Through a program that we started in partnership with the SNMA and the Latino Medical Student Association, every summer we set students up in pairs with physicians around the country to do mock interviews and potentially form mentoring relationships. That’s been extremely successful, and the Academy definitely is going to be a partner as we continue that program in years to come. We also are thinking about how we can provide more small-group mentoring opportunities, and I’ve had conversations with the AAFP about how we could offer that to Academy members as a way to connect with students around the country through virtual group mentoring. It’s not as hands-on or time-consuming, and it’s an opportunity to connect with diverse students, arguably, from around the globe. This has been a successful model that we rolled out with another academy and we’re going to repeat that in the near future with family physicians as well.
We think of our advancement opportunities as expanding our audience and expanding the different ways they can connect and think about individual specialties like family medicine, and hopefully travel to additional states and back to states that we’ve visited. Our program has been quite successful; we just need to make sure that these students currently in school can benefit as well.
I think with any grassroots effort or nonprofit organization, it’s about succession planning and making sure that we can continue to have strong partners like AAFP and SNMA as we all continue to evolve. Making sure that I find additional leaders to join us not just as mentors, but to help us design further advancements and continue this program into additional states; that’s one of the areas that I’m working on now. I’m thinking about how we can sustain this program, and not just as something I’m working on as an individual, but how we institutionalize it.
Those are active conversations that I’m eager to continue to push forward. I don’t really see any challenges, though, with what I consider our bread and butter — our programming. Students have been attending our virtual programs over the past couple of years during the pandemic at very high numbers. We continue to hit the mark with our messaging. We continue to be as visible as possible on social media. They can watch us on Instagram. We definitely know we need to spread to TikTok. We’re not there yet, but there’s more to come. I think the more that we can reach additional students with unique programming and webinar topics and the like, I don’t see any challenges with reaching the students that we know need to be joining us in medicine.
I’m excited about the future of family medicine and of health care in general because of this generation. I strongly encourage family physicians around the nation and around the globe to really be thinking about their own succession plan and how we actually help the future.
I definitely would love to invite any family physicians to join us as we do our outreach to fourth-year students and as we come to different states around the country to meet us on campus and to meet the students that we’re reaching. Mentoring is critical, and we need family physicians from every walk of life to take part in this so that we can really display the full potential of family medicine.

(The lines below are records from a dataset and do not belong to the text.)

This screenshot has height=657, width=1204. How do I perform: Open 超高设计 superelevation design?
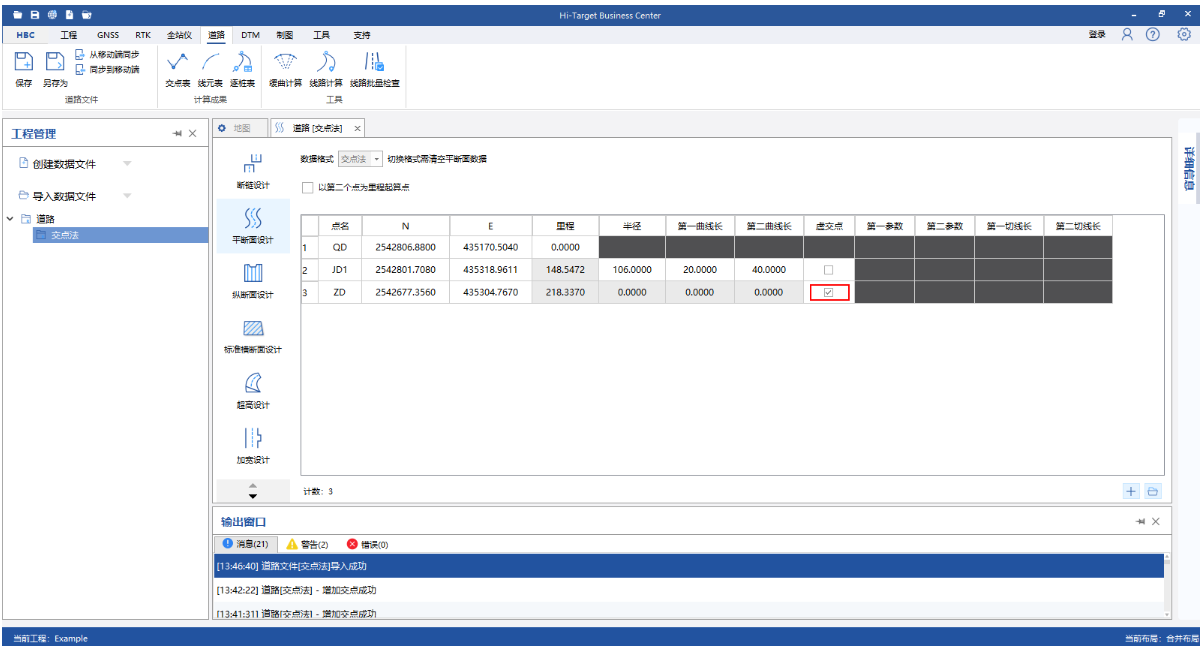pyautogui.click(x=252, y=390)
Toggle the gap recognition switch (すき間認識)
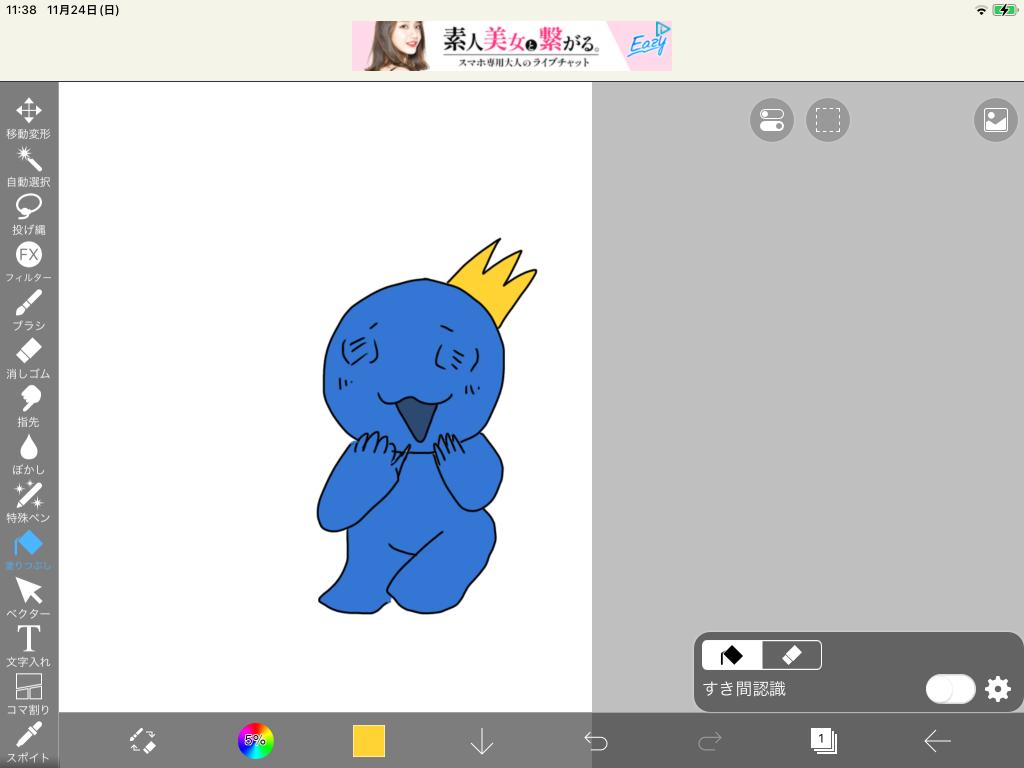The image size is (1024, 768). click(x=950, y=689)
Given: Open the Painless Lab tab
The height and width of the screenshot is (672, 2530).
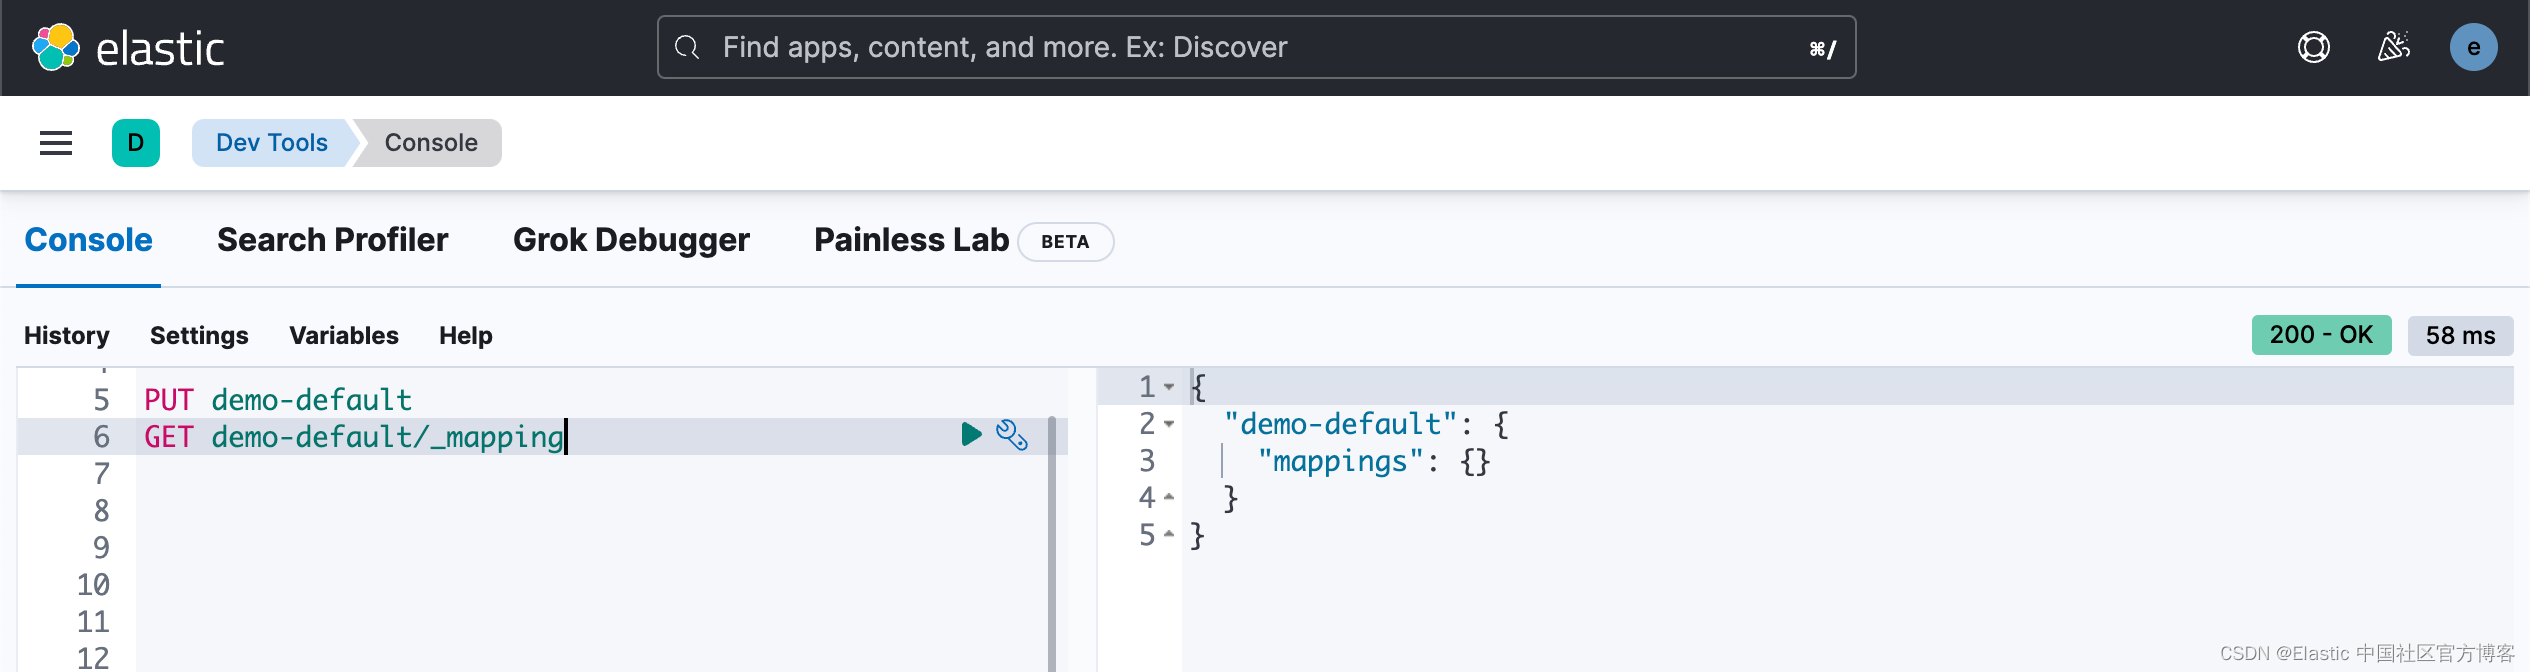Looking at the screenshot, I should 911,240.
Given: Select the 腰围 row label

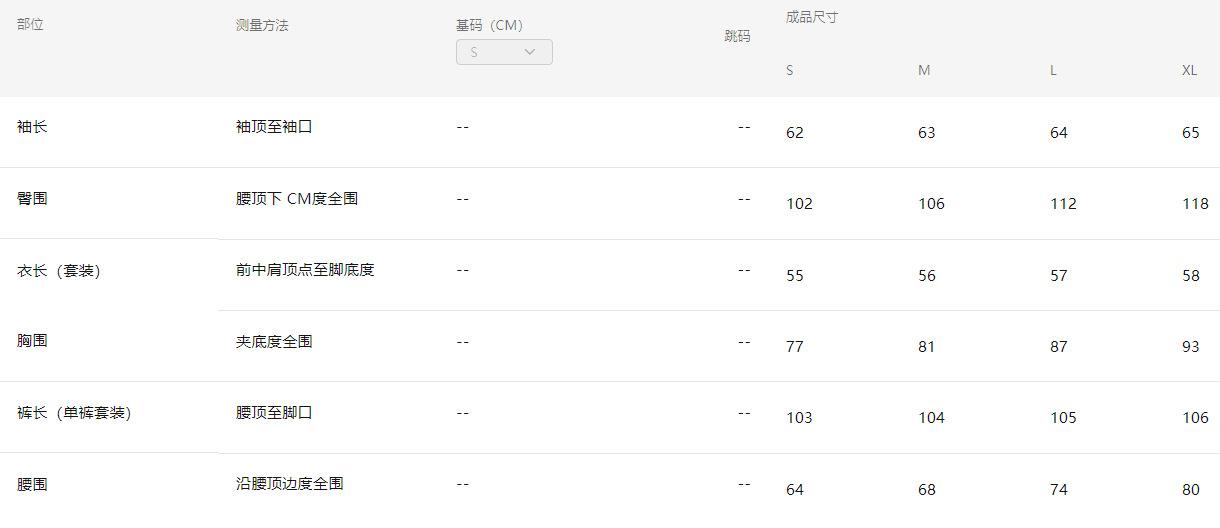Looking at the screenshot, I should (32, 484).
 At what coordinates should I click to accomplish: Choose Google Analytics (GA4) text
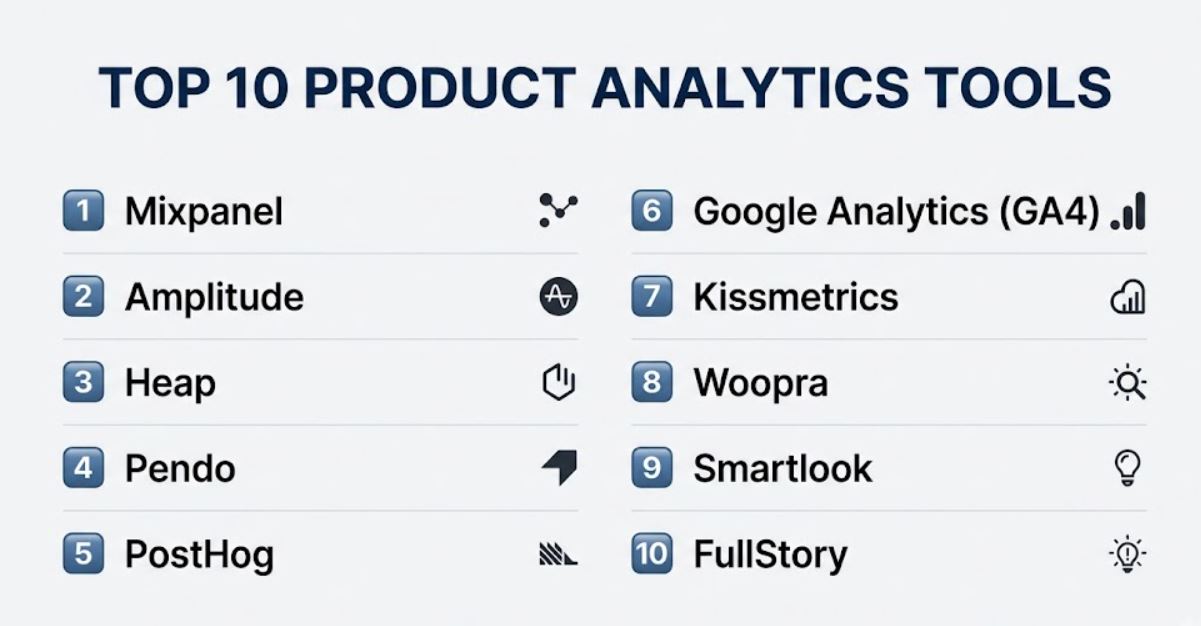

We tend to have a lot of involvement from our academic family physicians, and it would be great to think about private practice, or my former space in FQHCs, or correctional medicine, or the military services and the like, which have been strong partners for us. Family physicians are everywhere, and we need to display that as much as possible.
I continue to encourage physicians from all walks of life to get involved with mentoring and students. We need them to be part of this larger effort and to stand beside those of us who are in academia in trying to train the next generation.